我们很难为我 9 岁的神经发育异常的儿子找到一所包容性的学校,他因为多年的欺凌和排斥而感到沮丧。
在电视上,距离我家不远的桑迪胡克小学发生了 20 名儿童和 6 名成人被枪杀的大规模枪击事件,五年过去了,政客kc.89yhcc.com们仍在为在家中持有突击步枪的合法性争论不休。
就在总统大选前,我丈夫的雇主给他提供了一个搬到瑞士的机会。
起初,搬家这个想法感觉太疯狂,难以考虑。但随着美国政治紧张局势的持续升温,我们只觉得更加沮丧和孤立。
家人和朋友就国家该如何治理争得不可开交,而我们的儿子仍然没有学校可上。到了年底,我丈夫接受了那个提议,我们正式决定移居国外。
我们顺利融入了相互联系的瑞士社区
由于我丈夫的工作,我们很快获得了在瑞士居住的居留许可,并办理了健康保险。我还为儿子找到了一所愿意接收他的国际学校。
当我们抵达距离苏黎世湖一英里的多山的瑞士社区时,感觉我们受到了热烈欢迎,尤其是来自当地的外籍人士。
我周围全是来自非洲、亚洲、欧洲、中东和南美洲的家庭,他们也都是新移民。
在我为学德语感到绝望、解不开购物车或者看不懂麦片盒上标签的那些日子里,总会有人来帮忙。
尽管我们的背景和信仰大不相同,但我们都对我们新的、美丽的国家普遍感到敬畏。我们大多数人在附近都没有亲人,所以我们成为了彼此的亲人。
生活的许多方面在这里都更轻松
在我们位于康涅狄格州郊区的社区,没有人行道、便捷的自行车道或 公共交通可供选择的交通方式,所以我们无论去哪儿都得开车。
在瑞士能够不驾车出行,这改变了我们的生活。它让我们的日子更轻松,也帮助我们与周围美丽的大自然保持联系。
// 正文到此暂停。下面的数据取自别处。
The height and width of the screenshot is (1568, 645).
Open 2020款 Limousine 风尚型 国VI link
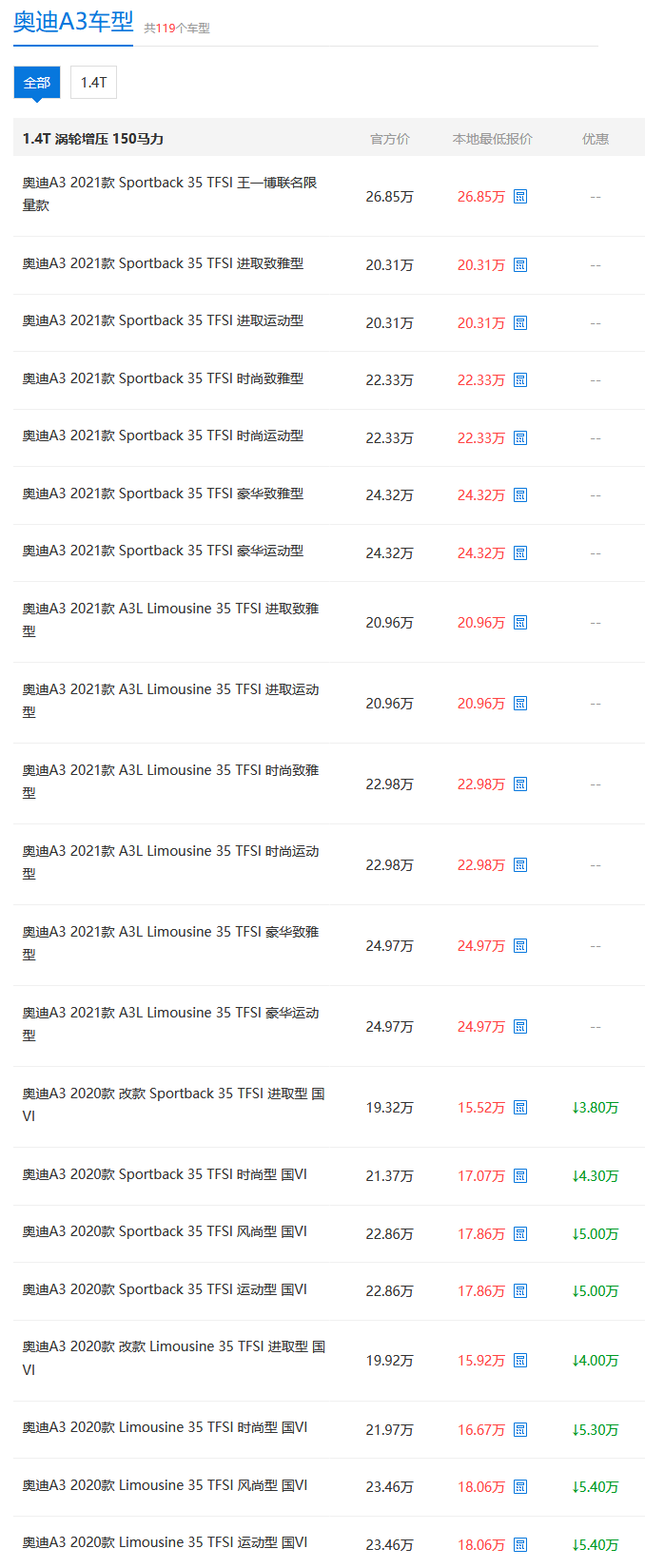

在这里,大多数人从家里、学校或杂货店出来,都会沿着长长的漫步小径(铺好的步道)漫步。如果步行者需要休息,田野旁有红色的长椅,田野里满是快乐的奶牛。
我们几乎可以在任何保养极佳的道路上游泳、遛狗、跑步和徒步旅行。如果我们要去稍远的地方,当地的公共交通干净、安全又方便。大多数街角都有公交车站和火车站。
在这里,除了在物理上相互连接之外,各个年龄段的人都有一种共同的责任。这意味着我的孩子自己四处走动甚至相当安全。
我经常看到小孩子,他们通常戴着亮橙色的翻领,好让其他人知道他们是独自出行,沿着人行道行走或者跳上公共交通工具去上学。
由于美国持续面临极端的政治分歧,我们选择留在国外
美国在我心中永远有一个特殊的位置。但是,目前,这不是我希望我的家人称之为家的地方。
今年早些时候——搬到瑞士将近八年后——我和我的小女儿回到美国住在曼哈顿。回来的感觉很奇怪;我感觉自己像个外国人。
我很开心带她看看我们的祖国,在中央公园打匹克球,拜访作家朋友,参观艺术家工作室,聆听现场爵士乐,还为那个许久以来我难以触及的美国版本而心生怀旧之情。
但随后,我在第五大道的特朗普大厦前意外碰到了一堵路障——人们就在街上为相互对立的政治观点激烈地争吵喊叫。
可悲的是,那个场景就是唯一能让我想起当初为何离开的提醒。